Every year, the Daily Gazette interviews a member of the newest class. This year, we caught up with Nemo Swift ’11
DG: Nemo, why don’t you tell me a little bit about home?
NS: So I’m from Sebastopole, California, a little town an hour north of San Francisco. It’s distinguished by being one of only three municipalities in America with a Green Party majority on the town council. It’s a little activist community and the climate is very habitable.
DG: How do you find the weather around here compares?
NS: Well, I haven’t had much East Coast experience with summer before this past summer. It’s humid and that’s certainly an appreciable change. I like the idea of no weather bothering me, but I do find myself a little bothered by the humidity. The greenness is a novelty. California turns gold in the summer; all the grass goes yellow.

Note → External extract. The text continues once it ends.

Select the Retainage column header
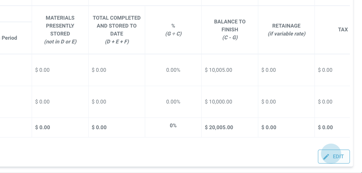This screenshot has width=362, height=173. click(x=286, y=29)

DG: How about Swarthmore itself? Why did you choose to come here?
NS: I probably heard about it on the basis of linguistics. Studying a different language in high school I found myself very interested in expressing sound, which led me to learn about the international phonetic alphabet. When I study linguistics, I feel like my brain is just living carefree. I feel on fire when working with phonology. I’m interested in doing close technical work mostly. There’s just an excellent flavor that phonology has. Everything else went along with that. Also, the way people behave here seems familiar to me, more similar to my way of thinking.
DG: What were your first impressions of this place last week, then?
NS: I got here late Monday night, two students came and got me from the airport. I brought my bags up to Mertz 338, put my stuff away, and slept. When I woke up, I felt- well, I have friends at other schools, especially one at Brown, and he said at school he finds people like him and closes himself away and converses with them. Here I feel if I find good conversation, it’s limitless. I want to interact with everything, otherwise I feel like I’m cheating myself.
DG: Do you feel things have changed since you first got here? Orientation is only a week, but it can seem like a long time.
NS: It definitely feels more like my home. I feel quite a connection with all of my freshman hallmates. My spatial, practical situation is something I never had. I never had siblings, never cohabitated with people my own age. Now, you’re not going to get me to admit that these new people are my siblings, but they’re certainly closer than anything I’ve had before. There’s something here that feels massive now because there’s so much here and so much to do. I feel nervous and anxious, but it’s a positive reaction and I’m very eager for the future.
Welcome to Swarthmore, Nemo.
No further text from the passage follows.